## [DESCRIPTION OF THE TASK]
What are the lines from the top of the entries through the one with "Task: Click the"? Write them out exactly, with no pictures.
** Opening PROVIDED RECORDS block **
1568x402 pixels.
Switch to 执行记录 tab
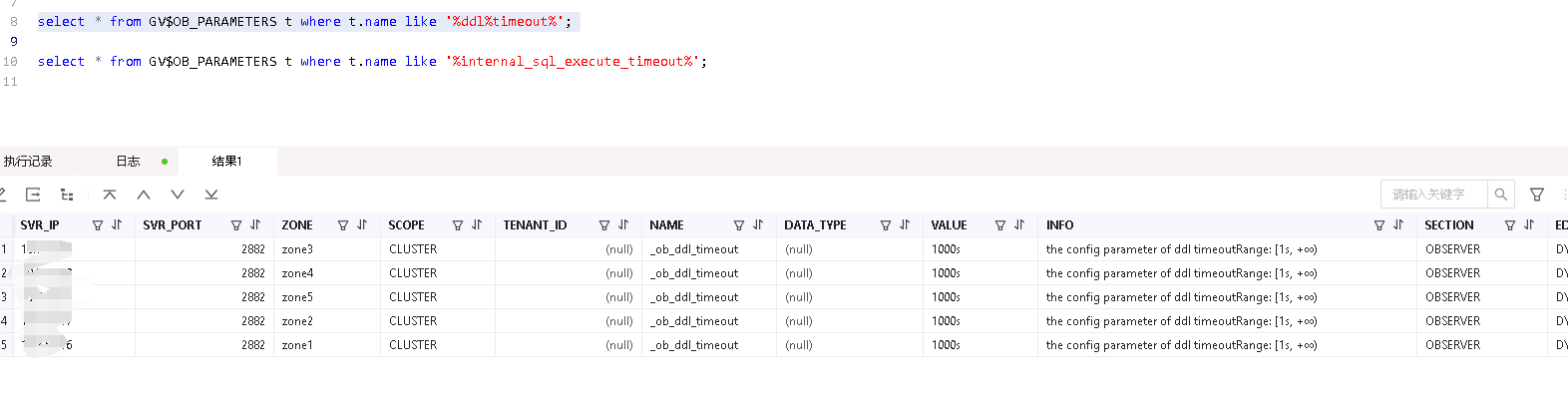click(x=28, y=162)
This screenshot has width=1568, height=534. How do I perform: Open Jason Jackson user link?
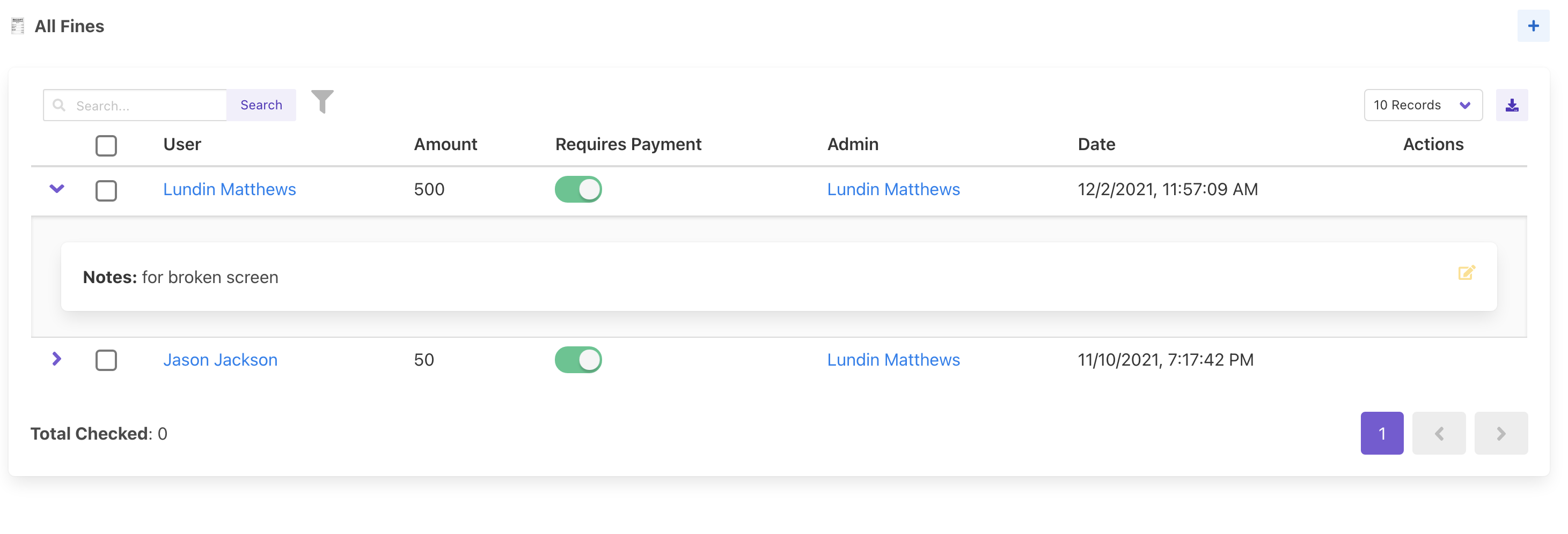pos(221,359)
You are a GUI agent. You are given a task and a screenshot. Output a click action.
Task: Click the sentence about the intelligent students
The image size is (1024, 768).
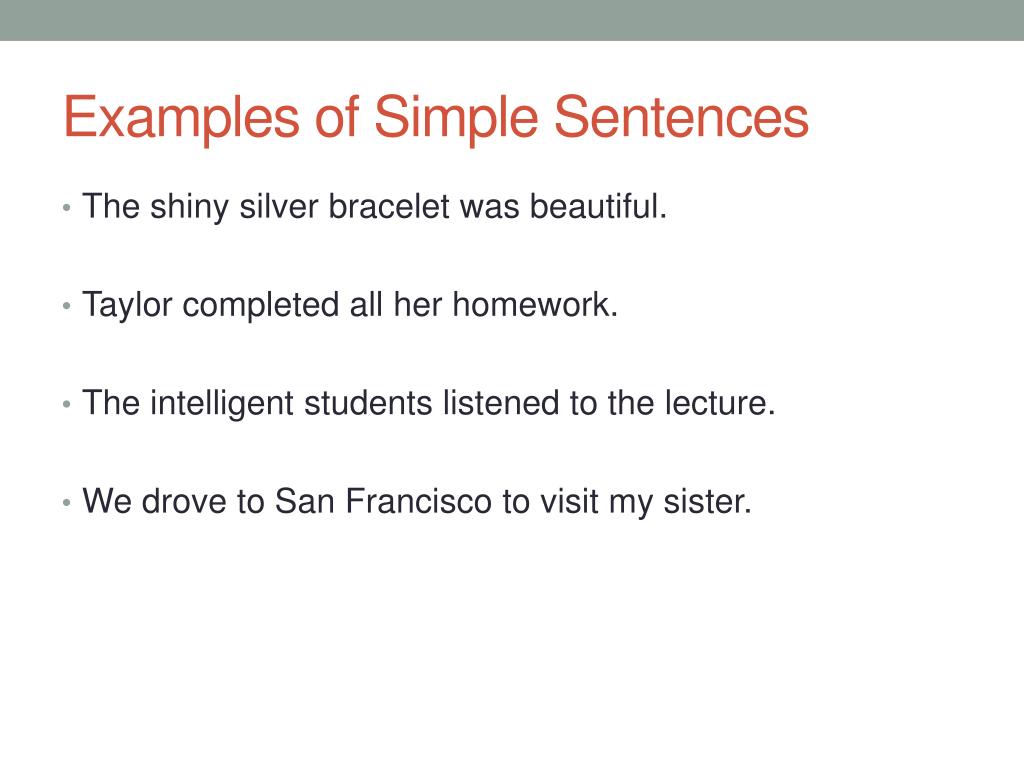[428, 404]
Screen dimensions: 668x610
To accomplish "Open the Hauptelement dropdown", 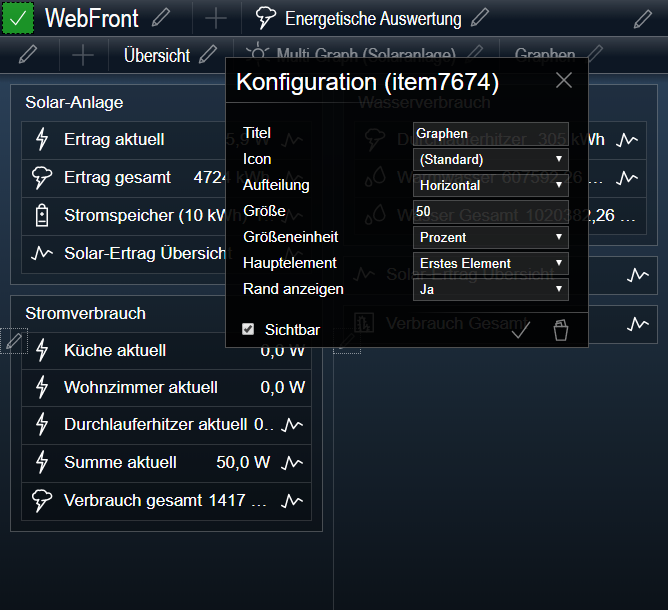I will point(491,264).
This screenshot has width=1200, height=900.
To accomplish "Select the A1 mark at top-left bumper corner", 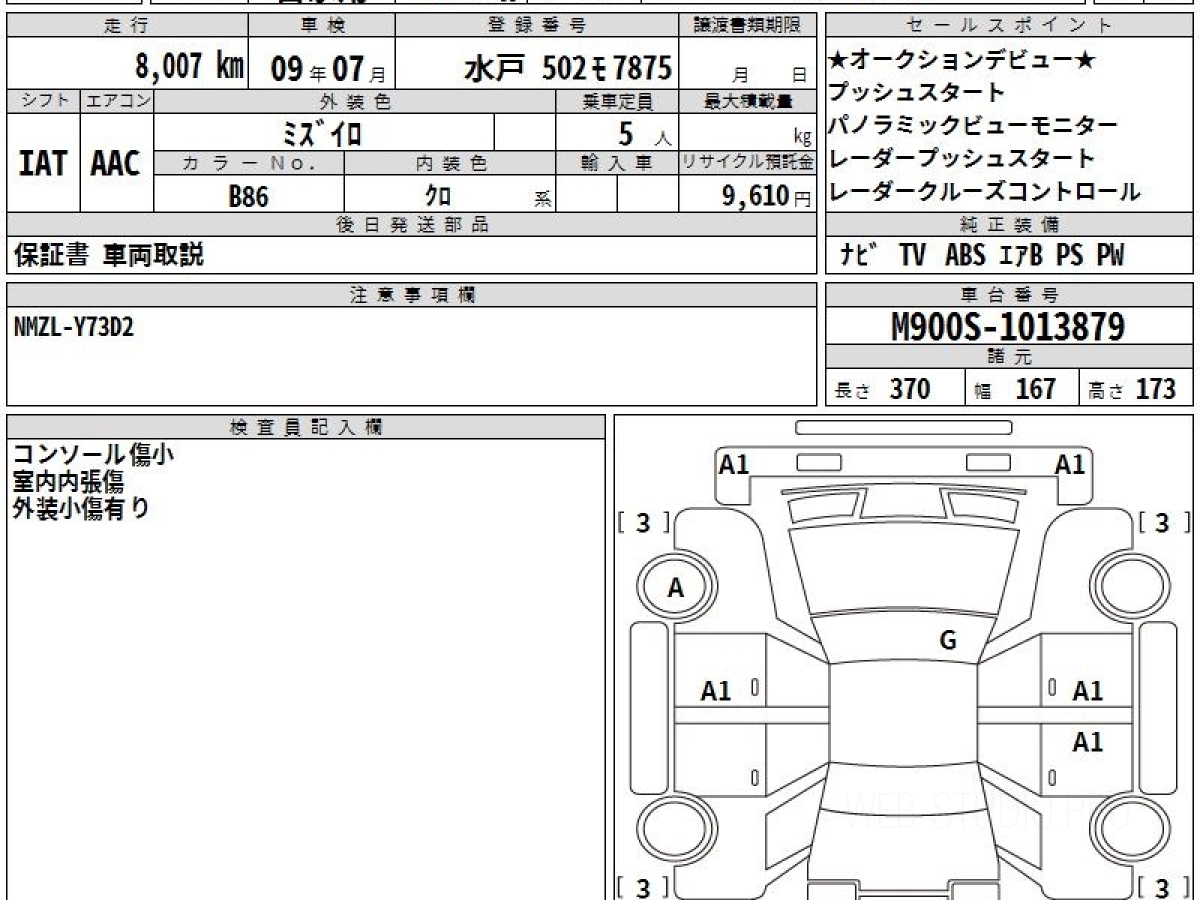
** Closing PROVIDED RECORDS block **
## [OUTPUT]
1568x402 pixels.
Switch to 执行记录 tab
click(x=28, y=162)
This screenshot has width=1568, height=534. How do I perform: Open Jason Jackson user link?
pos(221,359)
You are a GUI agent. You are given a task and a screenshot. Output a click action.
Task: Click the sentence about the intelligent students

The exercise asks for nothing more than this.